§ **SELECTED EXTRACT**:

# Hello there!



## Lacey'sMuM (Jul 30, 2005)

Hi everyone! My name is Natalie and I am 13. 
A little about myself: I am homeschooled and love to draw. I make graphics for people and also do a little dog training. I have 2 sisters,Krysten who is 16 and has worked at a vet for almost 2 years now and Alycia who is 22 and is getting married next summer.
Well enough about me.

We have 2 cats, 10 dogs, and 1 snake. 
we have 2 rat terriers,1 poodle,3 mixed breeds, 1 australian shepherd, 1 chihuahua and 2 dachshunds (the aussie and 1 of the rat terriers are mine.)
The snake is Rocky our ball python.

Now for the kitties!
Lacey is as we think a tonkanese mix. She is around 5 years old,she will be turning 6 soon. Lacey is a huge sweet heart and of course is my favorite. She loves me the most and I am usually the only one she allows to pick up. She likes to sit in your lap if the dogs arent around but she stays in my mom's room most of the time because mean ol' Angel always has to chase her.
Casper is well just a mix, we really dont know what she is(we got both of our cats from the shelter) Casper is almost 5. She is also a huge love bug. She is a little over weight also.
Sadly we have to rehome Casper. Even though she loves all the dogs she is allergic to them and we cant keep making her suffer just so we can keep her.

Now on to pictures!
our dogs first
Angel a sheltie,corgi,border collie mix(she is the same age as Lacey)








MJ a poodle,he is 11








Kaylee a rat terrier she and her sister(sammy) are 2








Sammy Kaylee's sister








Margaret River(River) an australian shepherd, she is 7 months








Dalton a chihuahua,he is 2








Nick a dachshund he is 2








Princess a dachshund she is 2








Josefina a great dane golden retriever mix she is 10 months








Kirara a coyote sheltie mix She is 10 months








And here is Rocky









Now here is my Lacey Macey(thats her nick name)

Records from a data source
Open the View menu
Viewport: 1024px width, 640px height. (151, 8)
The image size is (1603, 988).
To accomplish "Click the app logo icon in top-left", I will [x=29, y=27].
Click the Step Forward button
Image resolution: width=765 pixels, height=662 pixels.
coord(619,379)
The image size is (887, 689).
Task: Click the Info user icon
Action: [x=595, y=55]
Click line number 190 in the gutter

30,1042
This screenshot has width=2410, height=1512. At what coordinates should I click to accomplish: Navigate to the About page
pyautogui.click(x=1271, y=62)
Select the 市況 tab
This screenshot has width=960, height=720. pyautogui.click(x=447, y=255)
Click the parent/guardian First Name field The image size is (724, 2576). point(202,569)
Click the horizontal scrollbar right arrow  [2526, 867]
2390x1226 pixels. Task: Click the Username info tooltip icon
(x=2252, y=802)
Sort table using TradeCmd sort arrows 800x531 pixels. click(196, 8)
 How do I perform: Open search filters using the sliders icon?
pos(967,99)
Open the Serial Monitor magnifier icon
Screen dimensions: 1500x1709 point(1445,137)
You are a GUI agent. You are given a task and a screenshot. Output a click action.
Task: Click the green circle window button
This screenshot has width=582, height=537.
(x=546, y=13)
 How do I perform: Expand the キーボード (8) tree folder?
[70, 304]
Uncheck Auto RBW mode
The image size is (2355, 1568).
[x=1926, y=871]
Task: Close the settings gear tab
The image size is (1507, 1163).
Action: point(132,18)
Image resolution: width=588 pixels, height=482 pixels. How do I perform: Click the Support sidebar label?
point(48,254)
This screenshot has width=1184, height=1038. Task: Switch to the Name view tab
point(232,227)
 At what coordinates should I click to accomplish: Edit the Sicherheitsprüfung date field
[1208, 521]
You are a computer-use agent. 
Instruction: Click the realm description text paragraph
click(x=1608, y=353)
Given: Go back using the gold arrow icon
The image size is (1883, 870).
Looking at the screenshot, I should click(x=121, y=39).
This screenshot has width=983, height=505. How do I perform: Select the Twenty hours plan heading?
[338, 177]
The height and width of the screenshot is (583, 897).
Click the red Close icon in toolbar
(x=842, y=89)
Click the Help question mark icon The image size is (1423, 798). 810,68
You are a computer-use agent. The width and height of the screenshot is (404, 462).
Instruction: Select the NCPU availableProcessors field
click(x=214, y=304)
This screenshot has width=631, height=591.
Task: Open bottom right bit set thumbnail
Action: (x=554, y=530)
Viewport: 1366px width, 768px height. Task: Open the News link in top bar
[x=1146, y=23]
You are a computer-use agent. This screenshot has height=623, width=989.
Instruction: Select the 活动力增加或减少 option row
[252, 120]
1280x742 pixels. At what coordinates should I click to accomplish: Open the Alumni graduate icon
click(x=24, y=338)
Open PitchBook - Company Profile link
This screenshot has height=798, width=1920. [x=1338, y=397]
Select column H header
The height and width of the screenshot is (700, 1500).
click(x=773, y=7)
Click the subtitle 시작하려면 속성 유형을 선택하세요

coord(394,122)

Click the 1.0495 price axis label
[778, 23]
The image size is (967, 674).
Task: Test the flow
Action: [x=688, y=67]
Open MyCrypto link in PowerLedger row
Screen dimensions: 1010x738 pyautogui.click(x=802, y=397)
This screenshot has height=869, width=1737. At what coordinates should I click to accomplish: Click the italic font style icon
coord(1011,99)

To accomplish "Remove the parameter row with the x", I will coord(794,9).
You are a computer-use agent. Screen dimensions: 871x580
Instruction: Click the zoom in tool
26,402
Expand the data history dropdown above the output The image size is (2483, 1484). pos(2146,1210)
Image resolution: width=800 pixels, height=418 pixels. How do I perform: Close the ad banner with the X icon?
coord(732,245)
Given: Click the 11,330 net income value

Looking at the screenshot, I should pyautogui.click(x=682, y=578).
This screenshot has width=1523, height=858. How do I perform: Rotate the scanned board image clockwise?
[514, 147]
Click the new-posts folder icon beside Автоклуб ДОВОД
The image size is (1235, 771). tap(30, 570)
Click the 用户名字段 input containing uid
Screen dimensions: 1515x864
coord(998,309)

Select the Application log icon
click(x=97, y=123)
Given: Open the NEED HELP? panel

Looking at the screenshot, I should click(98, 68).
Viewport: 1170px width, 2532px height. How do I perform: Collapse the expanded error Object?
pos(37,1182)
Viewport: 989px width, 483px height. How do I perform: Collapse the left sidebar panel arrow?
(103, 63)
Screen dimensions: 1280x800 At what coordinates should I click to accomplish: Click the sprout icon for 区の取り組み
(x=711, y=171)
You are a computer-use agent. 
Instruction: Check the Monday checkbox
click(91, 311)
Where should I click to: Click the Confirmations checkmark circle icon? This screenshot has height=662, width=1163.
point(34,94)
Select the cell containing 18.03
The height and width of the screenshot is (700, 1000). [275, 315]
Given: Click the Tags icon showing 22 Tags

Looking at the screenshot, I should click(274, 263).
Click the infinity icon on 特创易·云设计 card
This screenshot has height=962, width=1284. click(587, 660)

§ **GOAL 1**:
List the names of the dogs whose age the forum post about the family's pets gives as 2.
§ **GOAL 2**:
Retype the stretch of the entries from the line that contains "This screenshot has height=869, width=1737." through the line that contains "coord(732,245)".

§ **WRITTEN ANSWER 1**:
Kaylee, Sammy, Dalton, Nick, Princess

§ **WRITTEN ANSWER 2**:
This screenshot has height=869, width=1737. At what coordinates should I click to accomplish: Click the italic font style icon
coord(1011,99)

To accomplish "Remove the parameter row with the x", I will coord(794,9).
You are a computer-use agent. Screen dimensions: 871x580
Instruction: Click the zoom in tool
26,402
Expand the data history dropdown above the output The image size is (2483, 1484). pos(2146,1210)
Image resolution: width=800 pixels, height=418 pixels. How do I perform: Close the ad banner with the X icon?
coord(732,245)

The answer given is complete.